AN EXAMPLE OF THE TAXES PAID: In 1665 the land was taxed one-tenth of 25 TN blended corn, wheat, and oats, two and one-half TN corn. In 1689 and 1691, the farm on this land sold 18 TN oats, 60 blended corn, they fed 4 horses, 2 foals, 15 cows, 12 young goats, 16 sheep, and 7 swine. They reaped 90 loads of summer hay. From 1722 to 1803, the tax records indicate there waas damage to the land because of the overflow of the river, and it was recommended that the tax be reduced. In 1819 the records indicate that the land good for cultivation was enclosed and inconvenient to the harbor and the forests were missing. The crops were listed as 1 1/2 TN wheat, 1 1/2 TN barley, 5 TN peas, 1 skp linen (flax?), 1/2 TN rye, and 13 TN oats, and 8 TN potatoes. They fed 3 horses, 10 goats, 5 sheep and 2 swine.

Today the Norwegians say the taxes are still very high, but that because of the high taxes, they receive free schooling and free medical and hospital care.

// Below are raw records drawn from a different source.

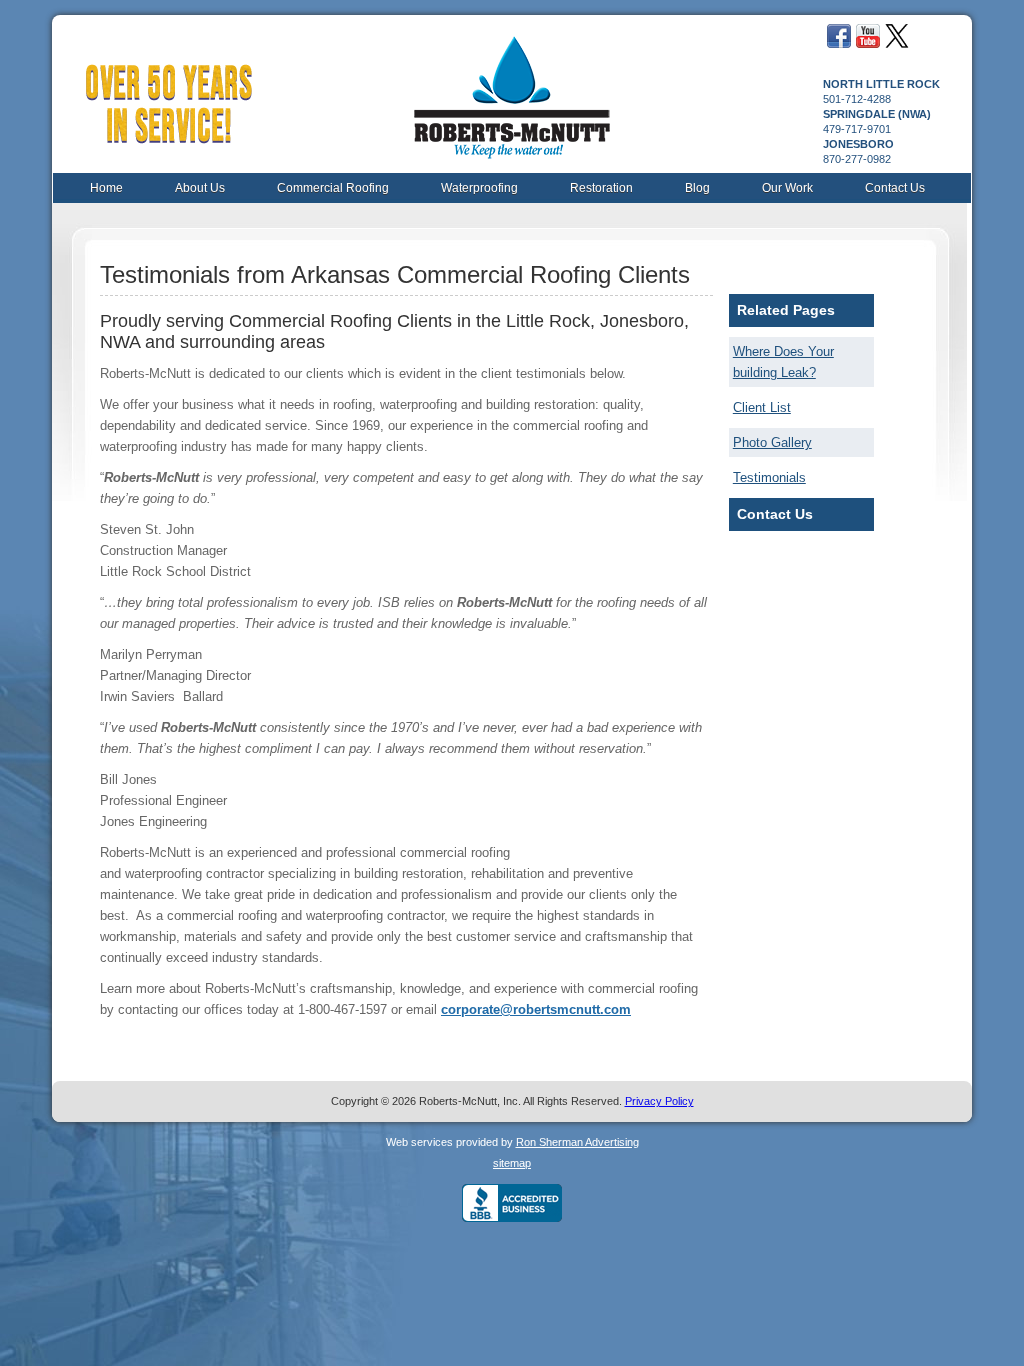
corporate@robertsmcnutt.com (536, 1009)
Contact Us (895, 188)
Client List (762, 407)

The earliest known Fyri who ran the farms, was called Alf. His name was given in the tax records of 1593 and 1594. The next farmer was known as Anders, and he ran both North and South Fyri. He was followed by Hans Gulbrandsen Strom; his son-in-law, Ole Kristoffersen Berg, next ran the farm and he was followed by his son, Ole. he Built the stabburet (storehouse) still in use on North Fyri. It was built in 1769 and moved later when all the buildings on the farm were moved. In 1778, the farm and buildings were turned over to Ole Olson’s son-in-law, Even Hansen Frilset who married Eli Olsdatter Fyri (1746-1815}.

The buildings on this farm originally lay where the road now comes into the property on S. Fyri, but in 1806, Torger Tostensen moved his house to the place where Fyrihagen is now. “It is said that Torger and Ase were not in agreement as to how the main house should stand on the new property. Torger wanted the house to face the Glomma, and Ase, wanted the long side of the house toward the water. They had, just then, the tailor in the house, and he said they should send for Soren Kjolstad to make the decision. He came and declared the house should lie as Ase wanted. And so, that is the way it is.”

Torger Tostensen received the deed of ownership from the King in 1813, and so he became the first single owner of the faarm in the “newer times.” In 1845, he turned the farm over to his son, Tosten Torgersen (1806-1866) who married Dorte Marie Amundsdatter (1824-96}. They had eight children, one of whom was my grandfather, Anton Thodore Fyhri. Tosten ran the farm as long as he lived, and my grandfather then ran the farm for only a few years before he emigrated to America. my grandfather’s mother married again to Arne Kristiansen Sorknes from Gue. They had one child. August Hjalmer. Arne Kristiansen became the new owner of Fyri, and later turned the farm over to Martin and Auguest Hjalmer. These two brothers left for America, and ownershp went to Thorvald, another brother (1857-1946). He built most of the houses which stand on the property, and he cultivated most of the inner part of the property. His son, Torger Johannes Fyri (1902-1975) married Solveig Sannes in 1941. Their three children, Torstein (1943), Jon (1945), and Ragni (1946) are the cousins that I visited in August 1989.

Torstein as the older son, inherited the property and ran the farm for a few years. In about 1978 he turned the property over to his younger brother, Jon, who is the present owner.